FIG. 7 is a modification of the second embodiment, in which two pairs of pulley combinations 72, 74 are depicted. The angle formed by the combination 72, 74 of these two pairs of pulleys is configured to intersect at an angle of approximately 90 degrees when projected onto a horizontal plane, and the distance between the suspension ropes 20, 22 may be taken larger than the structure shown in FIG. 5.

In the elevator system of each embodiment, by using the under-car pulleys, it is possible to have a structure in which each car is suspended from the lower part of the car as a pair. It is also possible to install the under-car pulley at a predetermined angle by providing a fixing member such as a groove or a bolt in the lower part of the car in a predetermined direction and installing the under-car pulley for each frame in that direction. It is also possible to adjust the angle after attaching the frame holding the pair of under-car pulleys to the center of the bottom of the car.
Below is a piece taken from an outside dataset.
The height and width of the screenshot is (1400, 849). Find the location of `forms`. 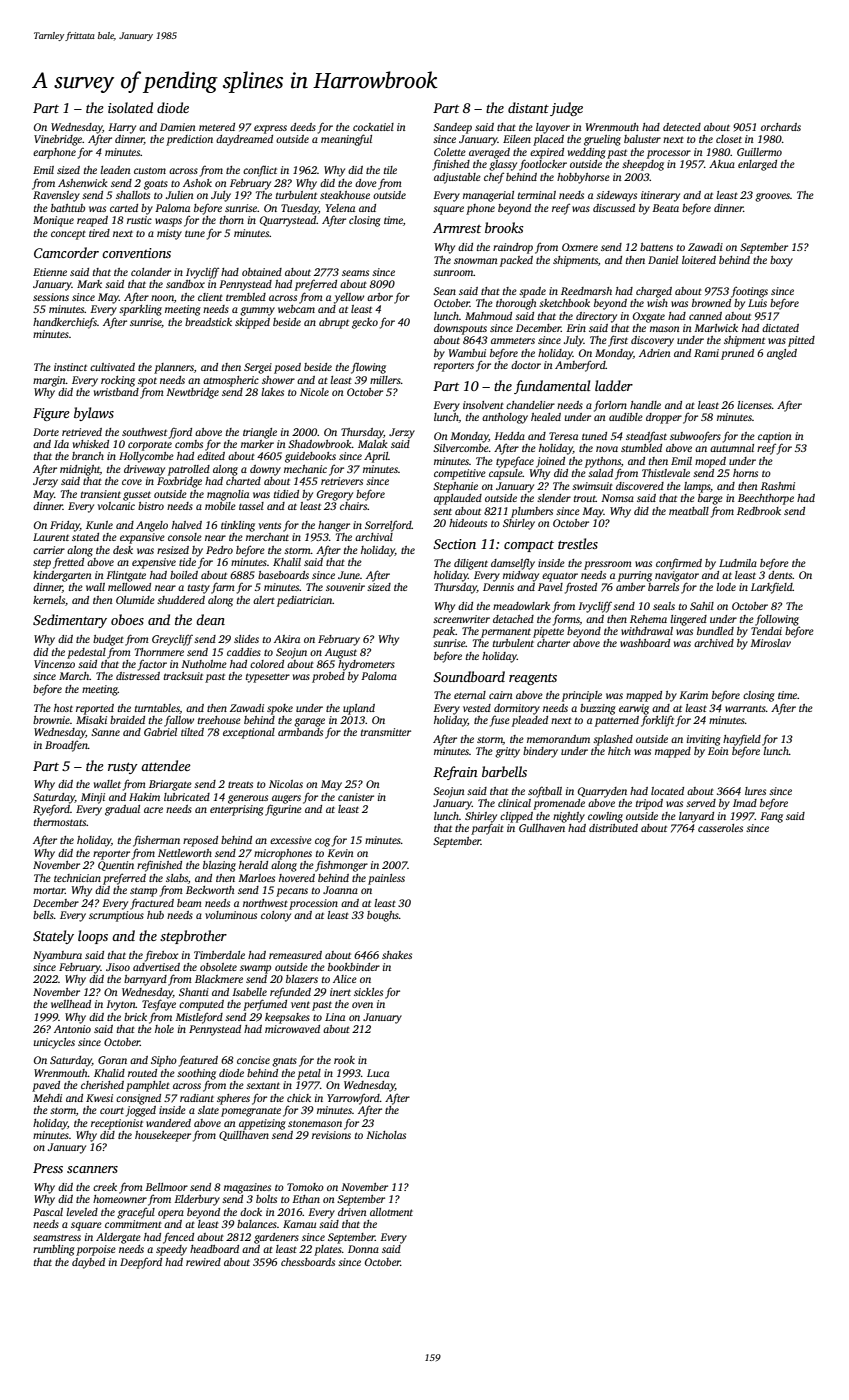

In the elevator system of each of the above-described embodiments, two cars are configured so as to prevent interference between suspension ropes, but the system can also be applied to three or more cars, and can be used for high-rise buildings. This is particularly advantageous in terms of transport efficiency per occupied area when constructing an elevator system. In addition, although an example in which the counterweight side is hung side by side in the vertical direction has been described, even in a structure in which the position in the horizontal direction is originally shifted, interference between the suspension ropes of two or more cars can be prevented.

Claims

1-5. (canceled)

6. An elevator system, in which first and second elevator cars are arranged in a single elevator hoistway, the elevator system comprising: a pair of under-car pulleys positioned on the lower portions of the first and second elevator cars, respectively, configured to turn ropes vertically on the outer sides of the first and second elevator cars and horizontally on the bottom of the first and second elevator cars, and the arrangement direction of the under-car pulley pair of the first elevator car intersects the arrangement direction of the under-car pulley pair of the second elevator car when projected onto a horizontal plane.

7. The elevator system according to claim 6, wherein said first and second elevator cars are guided along a pair of main rails extending along said elevator hoistway, wherein the under-car pulley of the first elevator car winds a rope extending on either one of the left and right sides of the main rail when viewed from the center of each car, and wherein the under-car pulley of the second elevator car winds a rope extending on the other one of the left and right sides of the main rail as viewed from the center of each car.

8. The elevator system according to claim 6, wherein the pair of main rails is arranged in an angular direction that is a half of the angle of the arrangement direction in which the pairs of under-car pulleys intersect with each other.

9. The elevator system of claim 6, wherein said first and second elevator cars are independently operated and are of the same size.

10. The elevator system according to claim 6, wherein the axial directions of the pulleys attached to the counterweights that balance the first and second elevator cars also intersect when projected onto the horizontal plane.